Penetrou no imaginário coletivo como tipo feminino, justificando estudos psicológicos e literários. O ciúme de Bento Santiago, o Bentinho e mais tarde Casmurro, seu esposo, a todo instante conjecturava sobre seu caráter, contribuindo para o caráter enigmático da “criatura de quatorze anos, alta, forte e cheia, apertada em um vestido de chita, meio desbotado. Os cabelos grossos, feitos em duas tranças, com as pontas atadas uma à outra, à moda do tempo, desciam-lhe pelas costas. Morena, olhos claros e grandes, nariz reto e comprido, tinha a boca fina e o queixo largo. As mãos, a despeito de alguns ofícios rudes, eram curadas com amor; não cheirava a sabões finos nem águas de toucador, mas com água do poço e sabão comum trazia-as sem mácula. Calçava sapatos de duraque, rasos e velhos, a que ela mesma dera alguns pontos”. Mas foi pelos olhos que Capitu se consagrou: “olhos de cigana oblíqua e dissimulada”, segundo José Dias, o agregado da casa, e “olhos de ressaca” segundo Bentinho, que os percebia diferentes conforme as circunstâncias.

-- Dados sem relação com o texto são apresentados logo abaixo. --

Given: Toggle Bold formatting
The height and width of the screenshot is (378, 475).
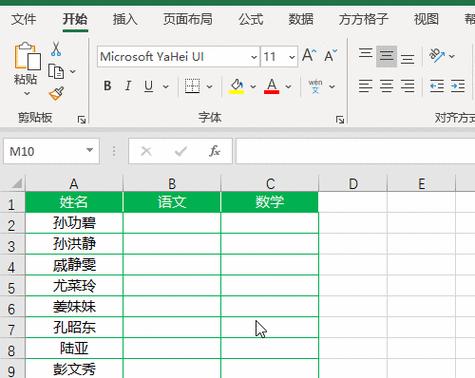Looking at the screenshot, I should coord(107,86).
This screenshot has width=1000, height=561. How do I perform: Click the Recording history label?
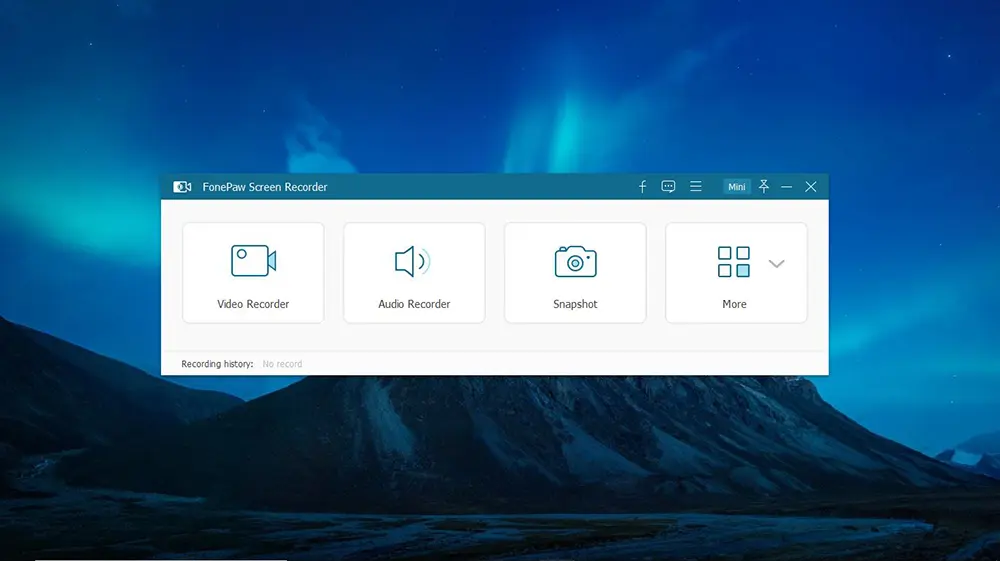click(217, 364)
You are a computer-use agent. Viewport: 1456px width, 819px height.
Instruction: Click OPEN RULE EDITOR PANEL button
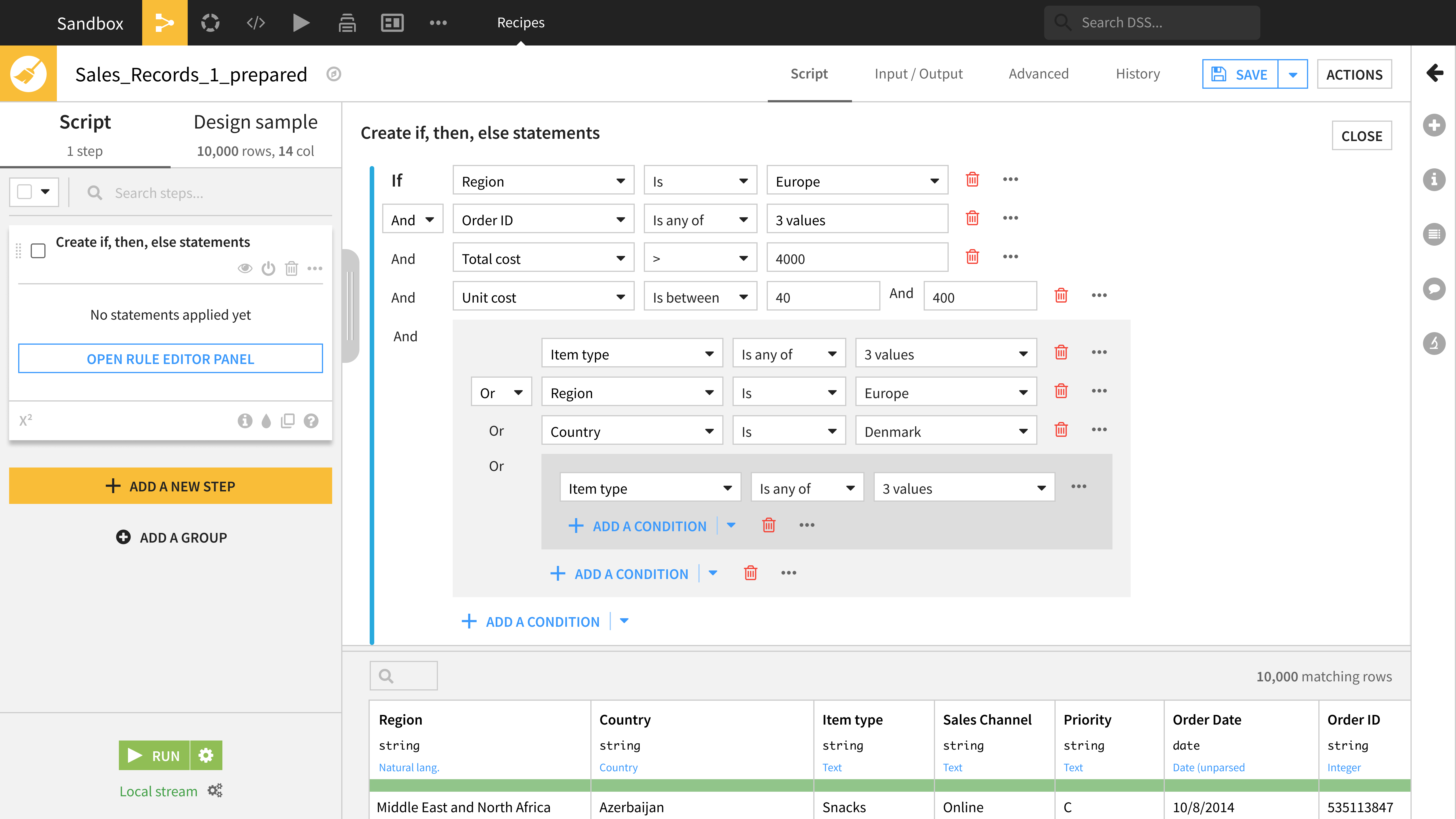pyautogui.click(x=170, y=358)
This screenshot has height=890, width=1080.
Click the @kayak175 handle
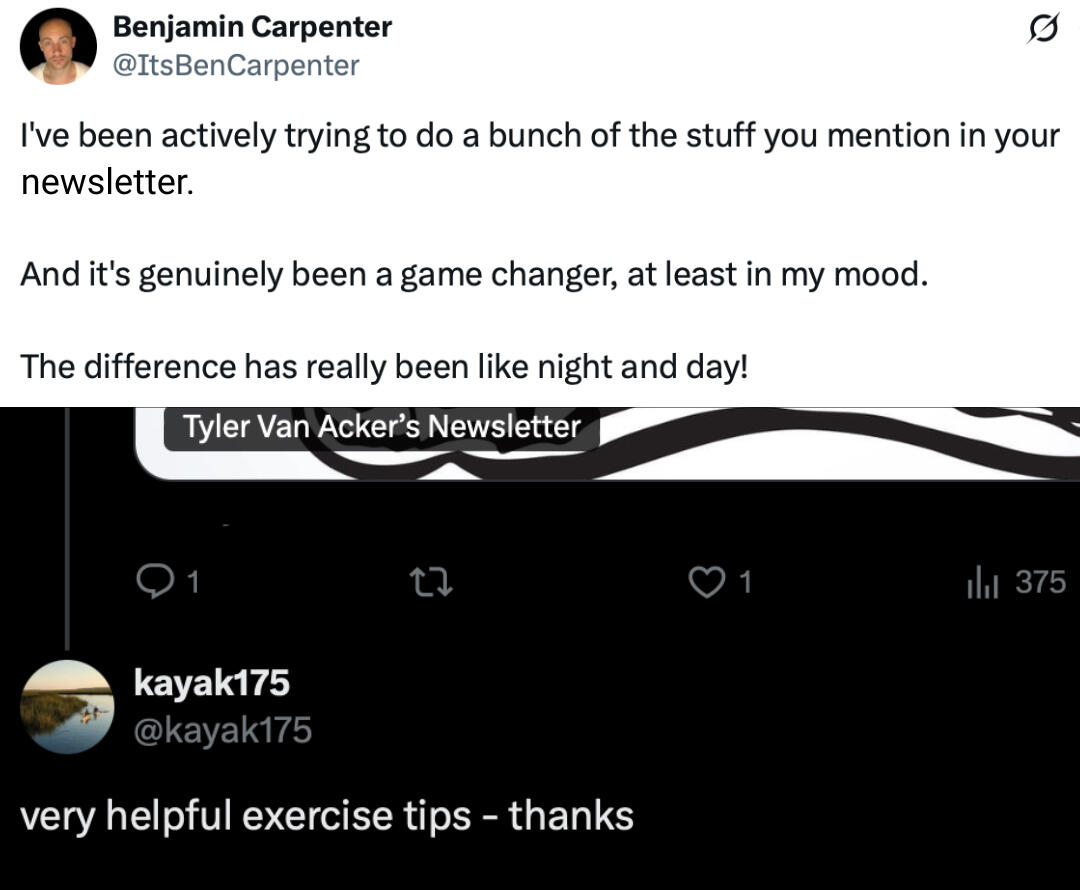coord(223,731)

Mulher de personalidade forte e envolvente, Capitu deixou na literatura brasileira a marca de seus olhos profundos e inexplicáveis: “olhos de cigana oblíqua e dissimulada” ou “olhos de ressaca”, segundo o parecer do marido ciumento, o sr. Bento Santiago, vulgo “Dom Casmurro”. É sujeito duma canção por Luiz Tatit que gravou Zélia Duncan e Ná Ozzetti.
Sinopse
No romance machadiano, protagonizado pelo casal, o narrador constrói uma narrativa ambígua por natureza, fazendo com que o leitor ora duvide, ora acredite na inocência de Capitu, acusada de adultério pelo marido, ex-seminarista e advogado. O sacerdote e o jurisconsulto se unem para condenar a esposa, num tribunal de provas refutáveis e inconsistentes. O veredicto final fica por conta do leitor, mas é o próprio acusador que a absolve, na mesma medida que a condena: “Capitu era mais mulher do que eu homem”. De fato, a grandeza de Capitu nos seduz e se torna um exemplo de força, coragem, audácia em pleno século XIX.